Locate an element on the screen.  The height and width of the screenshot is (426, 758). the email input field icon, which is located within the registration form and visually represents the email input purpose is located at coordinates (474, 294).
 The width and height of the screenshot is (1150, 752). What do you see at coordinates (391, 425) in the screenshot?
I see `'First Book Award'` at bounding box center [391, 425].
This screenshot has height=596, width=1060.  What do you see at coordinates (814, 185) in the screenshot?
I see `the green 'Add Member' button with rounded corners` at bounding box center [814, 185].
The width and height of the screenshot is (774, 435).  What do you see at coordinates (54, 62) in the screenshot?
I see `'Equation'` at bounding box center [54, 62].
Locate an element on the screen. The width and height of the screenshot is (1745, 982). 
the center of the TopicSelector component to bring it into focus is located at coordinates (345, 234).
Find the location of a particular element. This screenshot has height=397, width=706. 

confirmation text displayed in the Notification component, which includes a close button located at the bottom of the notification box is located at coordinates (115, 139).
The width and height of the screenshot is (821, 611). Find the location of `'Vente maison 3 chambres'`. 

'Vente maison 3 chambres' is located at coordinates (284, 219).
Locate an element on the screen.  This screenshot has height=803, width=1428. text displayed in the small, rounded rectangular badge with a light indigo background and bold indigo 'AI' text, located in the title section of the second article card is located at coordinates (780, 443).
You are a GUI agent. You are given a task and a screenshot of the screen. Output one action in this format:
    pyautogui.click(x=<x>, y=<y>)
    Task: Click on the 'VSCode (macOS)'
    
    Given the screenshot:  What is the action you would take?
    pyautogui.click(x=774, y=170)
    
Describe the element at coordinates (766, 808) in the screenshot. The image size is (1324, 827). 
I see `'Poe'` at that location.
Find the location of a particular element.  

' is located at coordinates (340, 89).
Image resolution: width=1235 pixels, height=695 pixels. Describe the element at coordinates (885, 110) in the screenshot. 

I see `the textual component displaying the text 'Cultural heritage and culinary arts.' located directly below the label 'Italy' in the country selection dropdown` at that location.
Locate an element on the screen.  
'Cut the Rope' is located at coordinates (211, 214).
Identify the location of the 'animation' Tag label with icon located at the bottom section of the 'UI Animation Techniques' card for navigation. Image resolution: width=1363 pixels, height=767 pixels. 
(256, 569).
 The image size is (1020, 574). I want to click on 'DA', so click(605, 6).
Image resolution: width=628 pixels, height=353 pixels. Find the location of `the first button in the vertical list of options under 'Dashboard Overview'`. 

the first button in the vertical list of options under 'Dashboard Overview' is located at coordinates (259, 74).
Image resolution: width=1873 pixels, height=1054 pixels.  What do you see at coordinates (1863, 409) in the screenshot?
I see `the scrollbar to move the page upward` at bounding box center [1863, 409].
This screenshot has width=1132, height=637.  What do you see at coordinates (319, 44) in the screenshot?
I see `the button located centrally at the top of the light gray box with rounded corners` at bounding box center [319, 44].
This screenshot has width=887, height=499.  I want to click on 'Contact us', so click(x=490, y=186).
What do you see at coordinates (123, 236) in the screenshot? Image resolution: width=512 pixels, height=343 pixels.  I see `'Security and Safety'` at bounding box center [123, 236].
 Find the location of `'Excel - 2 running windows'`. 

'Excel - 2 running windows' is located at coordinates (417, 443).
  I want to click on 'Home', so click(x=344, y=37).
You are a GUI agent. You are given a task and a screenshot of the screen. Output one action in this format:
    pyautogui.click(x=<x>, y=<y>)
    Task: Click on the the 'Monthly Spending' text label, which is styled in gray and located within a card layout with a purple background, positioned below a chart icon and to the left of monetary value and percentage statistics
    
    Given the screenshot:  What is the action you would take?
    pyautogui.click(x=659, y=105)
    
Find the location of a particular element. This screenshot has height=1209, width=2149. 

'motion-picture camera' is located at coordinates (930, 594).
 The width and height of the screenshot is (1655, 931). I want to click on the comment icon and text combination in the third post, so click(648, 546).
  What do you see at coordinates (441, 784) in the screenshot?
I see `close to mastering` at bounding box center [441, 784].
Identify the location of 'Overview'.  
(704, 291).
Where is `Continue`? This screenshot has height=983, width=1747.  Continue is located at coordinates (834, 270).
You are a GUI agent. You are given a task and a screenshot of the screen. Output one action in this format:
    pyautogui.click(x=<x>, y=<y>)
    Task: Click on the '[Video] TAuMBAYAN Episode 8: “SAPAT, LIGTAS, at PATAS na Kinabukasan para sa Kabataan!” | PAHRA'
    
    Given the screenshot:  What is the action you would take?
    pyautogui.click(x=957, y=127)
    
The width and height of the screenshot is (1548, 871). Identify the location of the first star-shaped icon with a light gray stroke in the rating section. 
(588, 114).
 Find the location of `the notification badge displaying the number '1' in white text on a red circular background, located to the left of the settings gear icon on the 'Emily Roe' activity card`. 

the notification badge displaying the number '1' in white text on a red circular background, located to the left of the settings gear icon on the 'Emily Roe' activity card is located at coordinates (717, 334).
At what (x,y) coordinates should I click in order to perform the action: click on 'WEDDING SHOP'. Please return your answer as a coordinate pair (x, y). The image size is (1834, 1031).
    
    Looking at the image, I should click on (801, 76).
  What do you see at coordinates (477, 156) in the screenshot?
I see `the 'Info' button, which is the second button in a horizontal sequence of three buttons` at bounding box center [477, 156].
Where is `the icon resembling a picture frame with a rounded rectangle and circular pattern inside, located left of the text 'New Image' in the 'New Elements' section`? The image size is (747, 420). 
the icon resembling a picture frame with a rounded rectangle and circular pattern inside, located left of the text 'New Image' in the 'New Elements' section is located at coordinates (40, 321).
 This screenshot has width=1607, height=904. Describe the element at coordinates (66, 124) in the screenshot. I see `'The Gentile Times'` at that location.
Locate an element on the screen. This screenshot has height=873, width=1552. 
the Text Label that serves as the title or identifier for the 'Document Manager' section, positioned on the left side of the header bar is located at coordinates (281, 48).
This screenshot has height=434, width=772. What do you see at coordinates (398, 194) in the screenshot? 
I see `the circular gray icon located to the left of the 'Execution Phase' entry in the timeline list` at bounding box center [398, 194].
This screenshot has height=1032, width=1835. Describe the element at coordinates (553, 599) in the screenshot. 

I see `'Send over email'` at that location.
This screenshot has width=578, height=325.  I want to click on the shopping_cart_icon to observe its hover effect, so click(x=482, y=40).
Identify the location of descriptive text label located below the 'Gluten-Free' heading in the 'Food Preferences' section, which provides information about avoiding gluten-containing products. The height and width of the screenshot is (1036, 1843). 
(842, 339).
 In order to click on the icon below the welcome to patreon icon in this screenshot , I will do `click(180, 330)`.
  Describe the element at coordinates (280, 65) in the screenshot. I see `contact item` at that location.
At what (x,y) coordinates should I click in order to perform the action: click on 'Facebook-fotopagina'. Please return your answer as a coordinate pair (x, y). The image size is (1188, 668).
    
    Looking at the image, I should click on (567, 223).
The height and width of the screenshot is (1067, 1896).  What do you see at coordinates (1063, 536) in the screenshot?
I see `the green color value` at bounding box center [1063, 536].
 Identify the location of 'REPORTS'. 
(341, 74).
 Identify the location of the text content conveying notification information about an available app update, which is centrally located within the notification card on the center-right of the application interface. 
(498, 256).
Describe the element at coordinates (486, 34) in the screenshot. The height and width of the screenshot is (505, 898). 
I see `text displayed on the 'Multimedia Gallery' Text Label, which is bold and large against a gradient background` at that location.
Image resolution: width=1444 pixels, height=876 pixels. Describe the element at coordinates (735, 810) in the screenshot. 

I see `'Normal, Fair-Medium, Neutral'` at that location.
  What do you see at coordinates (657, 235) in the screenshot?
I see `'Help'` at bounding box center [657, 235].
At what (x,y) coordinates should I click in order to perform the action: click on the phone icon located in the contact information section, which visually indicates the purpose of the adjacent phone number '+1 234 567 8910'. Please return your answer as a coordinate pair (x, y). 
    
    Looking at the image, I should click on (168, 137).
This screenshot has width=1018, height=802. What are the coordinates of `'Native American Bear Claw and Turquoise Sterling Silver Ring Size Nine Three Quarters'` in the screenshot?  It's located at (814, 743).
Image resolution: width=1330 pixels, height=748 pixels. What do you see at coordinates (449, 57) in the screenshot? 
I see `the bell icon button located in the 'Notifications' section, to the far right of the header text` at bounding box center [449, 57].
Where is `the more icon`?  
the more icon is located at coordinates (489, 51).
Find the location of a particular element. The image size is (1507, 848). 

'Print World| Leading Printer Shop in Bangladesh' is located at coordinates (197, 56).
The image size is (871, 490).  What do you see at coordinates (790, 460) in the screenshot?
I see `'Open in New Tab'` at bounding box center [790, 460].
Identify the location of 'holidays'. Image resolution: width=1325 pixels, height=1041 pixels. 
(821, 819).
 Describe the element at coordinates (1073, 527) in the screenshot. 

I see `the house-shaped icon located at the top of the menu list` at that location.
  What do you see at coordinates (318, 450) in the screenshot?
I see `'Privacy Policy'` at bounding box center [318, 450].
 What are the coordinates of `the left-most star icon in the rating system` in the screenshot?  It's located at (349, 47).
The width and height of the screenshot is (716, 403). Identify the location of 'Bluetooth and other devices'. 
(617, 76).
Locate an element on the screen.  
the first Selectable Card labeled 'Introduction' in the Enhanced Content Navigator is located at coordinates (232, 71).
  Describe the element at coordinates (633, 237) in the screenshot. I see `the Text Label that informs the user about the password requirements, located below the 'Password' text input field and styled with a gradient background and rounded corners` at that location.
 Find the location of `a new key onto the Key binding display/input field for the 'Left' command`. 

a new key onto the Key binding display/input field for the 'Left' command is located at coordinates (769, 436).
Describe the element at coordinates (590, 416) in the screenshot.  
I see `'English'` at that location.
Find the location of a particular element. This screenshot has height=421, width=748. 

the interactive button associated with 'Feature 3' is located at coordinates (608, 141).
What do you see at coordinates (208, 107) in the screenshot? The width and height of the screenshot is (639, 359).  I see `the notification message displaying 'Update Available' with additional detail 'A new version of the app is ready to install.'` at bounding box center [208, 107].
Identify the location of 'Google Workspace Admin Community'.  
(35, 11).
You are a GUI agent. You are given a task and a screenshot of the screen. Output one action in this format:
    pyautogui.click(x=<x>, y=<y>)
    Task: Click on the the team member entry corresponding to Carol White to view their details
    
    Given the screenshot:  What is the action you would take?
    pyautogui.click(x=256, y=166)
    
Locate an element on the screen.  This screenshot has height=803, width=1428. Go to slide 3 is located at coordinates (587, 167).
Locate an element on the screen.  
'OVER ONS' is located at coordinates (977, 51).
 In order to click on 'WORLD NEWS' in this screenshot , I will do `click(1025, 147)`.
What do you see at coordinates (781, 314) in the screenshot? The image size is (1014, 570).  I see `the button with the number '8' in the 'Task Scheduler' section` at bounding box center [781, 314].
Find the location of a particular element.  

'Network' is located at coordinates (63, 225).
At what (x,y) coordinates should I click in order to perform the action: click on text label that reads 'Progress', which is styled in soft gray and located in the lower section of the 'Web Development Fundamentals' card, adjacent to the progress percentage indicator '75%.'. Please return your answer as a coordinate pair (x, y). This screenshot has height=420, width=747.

What you should do: Reproduce the material verbatim, from its first line through the line containing "center [814, 185].", including both of these lines.

The solution:
Locate an element on the screen.  The height and width of the screenshot is (426, 758). the email input field icon, which is located within the registration form and visually represents the email input purpose is located at coordinates (474, 294).
 The width and height of the screenshot is (1150, 752). What do you see at coordinates (391, 425) in the screenshot?
I see `'First Book Award'` at bounding box center [391, 425].
This screenshot has height=596, width=1060.  What do you see at coordinates (814, 185) in the screenshot?
I see `the green 'Add Member' button with rounded corners` at bounding box center [814, 185].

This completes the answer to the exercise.